I would like users in my company to be able to consult the thousands of pdf, doc and xls files that have been generated for more than 30 years, making offers through a chat bot and through natural language and I don’t know if this is possible .
I don’t know if I have to train or generate my own model or I don’t know if I have to give all this data to open ai so that it can incorporate it into its own
The most likely way that you’ll want to achieve this is with embeddings.
OpenAI has its own embeddings models, which I recommend using for its ease of use.
It seems like you want to provide a conversational interface, like ChatGPT, to your users. The way this works is by querying your files by using their embeddings and then providing those results to the conversational model before answering the user’s question.
It’s possible. I often refer folks to @wfhbrian 's document about embeddings; it’s a really good place to start the journey. This approach appears to work well even at scale, a requirement that you’ll have to work through given the legacy of information you need to accommodate for your users.
It’s a steep climb to build an embedding system, but it is fun if you have the perseverance to wade through many new concepts.

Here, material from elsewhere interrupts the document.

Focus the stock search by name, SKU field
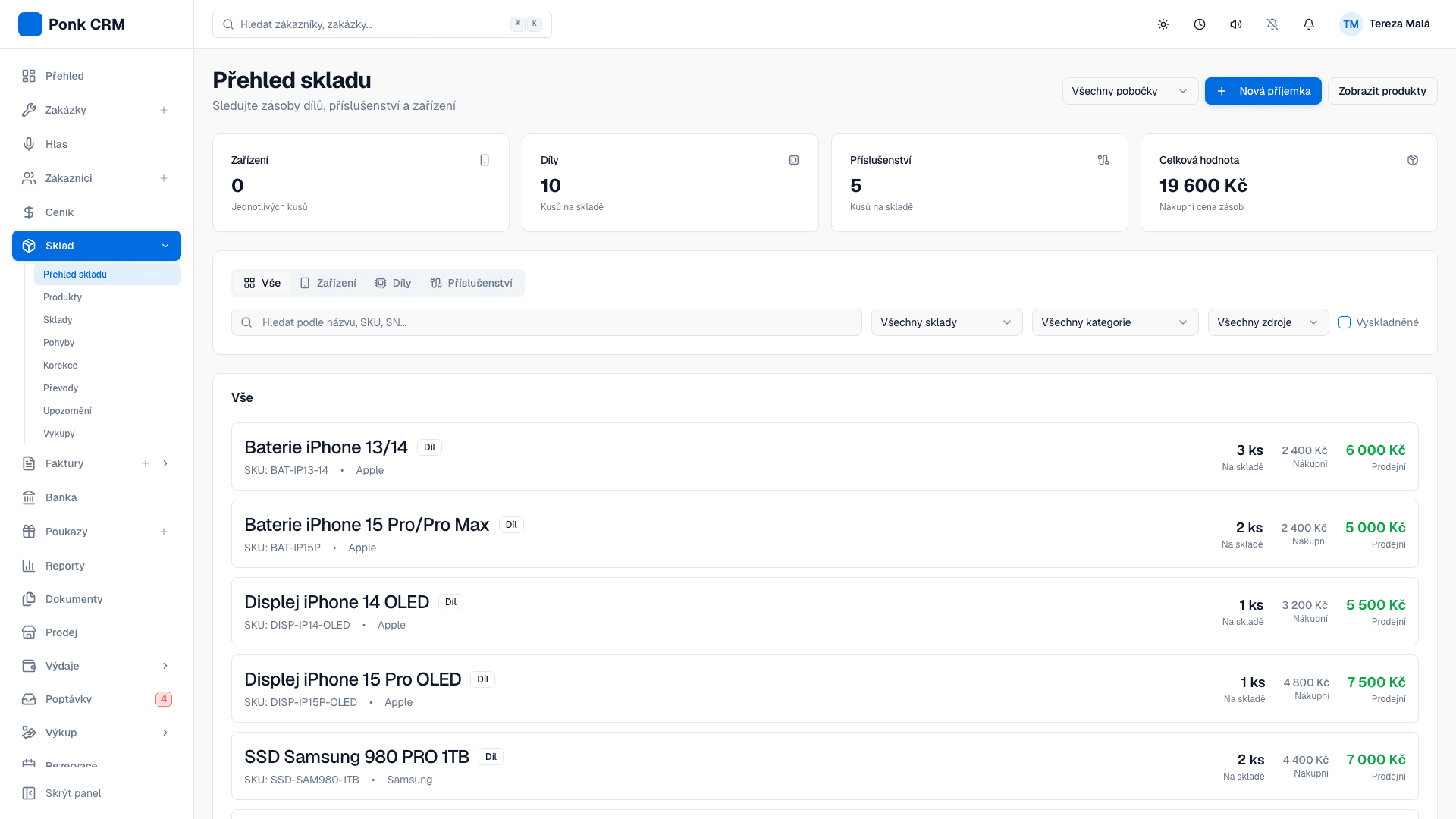The image size is (1456, 819). 546,322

For a little less technical route, you might want to take a few baby stapes and play with some tools that will help you create a proof of concept. I just did one for my company in an attempt to see if we could outsource part of the process to CustomGPT. It’s not cheap, but you can experiment for free to get a feel. Once you build it from scratch, this service (and others like it) will seem cheap.
Using an off-the-shelf modern document system (Coda) and CustomGPT, I was able to build a pretty good chatbot for a small collection of FAQs. It supports about 300 different questions of which responses were measured to be 76% perfect and 23% good.

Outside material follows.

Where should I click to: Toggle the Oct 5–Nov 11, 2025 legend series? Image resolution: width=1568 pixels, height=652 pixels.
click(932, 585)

I built this approach to automate and compress the time it takes for anyone to build and train a model focused on a specific topic. This parallels the high-level approach we decided to build for testing any LLM systems at Stream It. The content shown in the diagrams is all public FAQ stuff.
Content Authoring and Management - this is a unique data grid that has exceptional text editing features as well as a direct integration with OpenAI’s APIs for content-writing, summation, and keyword/entity extraction.

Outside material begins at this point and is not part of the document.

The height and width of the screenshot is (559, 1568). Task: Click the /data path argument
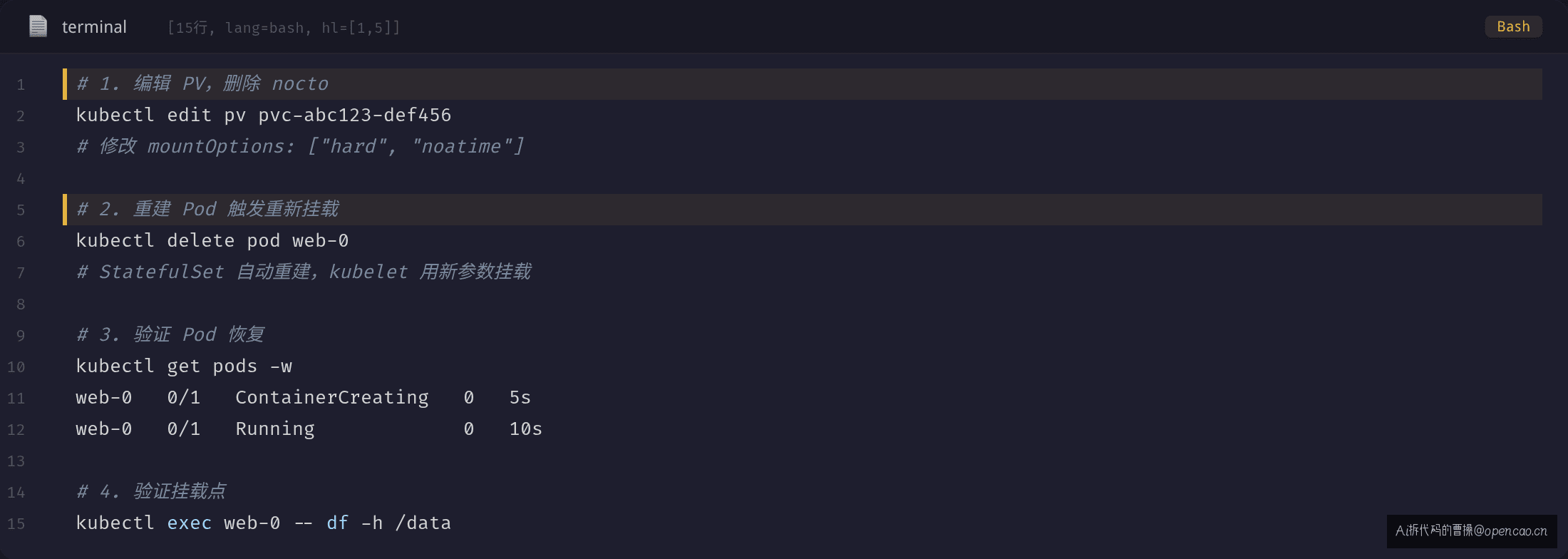423,523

Build Training Data - exporting a PDF from the authoring and management layer is simple work. This will eventually connect with CustomGPT and perform the export transformation and project update automatically.
CustomGPT does its magic - we then capture the API key and model ID and push these values back into the Coda system so that inference testing will use the latest CustomGPT model that is deployed.
Inference Testing - we then test previous and some new queries to determine outcome performance. Each test is ranked and we use these metrics to gauge if the experience is suitable for production use.
Refining and Assessment Rankings - these help us identify where the corpus needs more work. Rinse → Repeat.
Perhaps you can clarify something for me about CustomGPT. My understanding is that current methods do not allow for foundational models to absorb new knowledge without issues like catastrophic forgetting. As such, I don’t see how CustomGPT could create an LLM containing custom knowledge without redoing the pre-training process, which would surely be cost prohibitive. Yet, I believe you are suggesting this is exactly what they do, and their website seems to support that idea as well.
Would much appreciate if you could shed some light on this. Just what does CustomGPT do in the way of creating custom models with new data?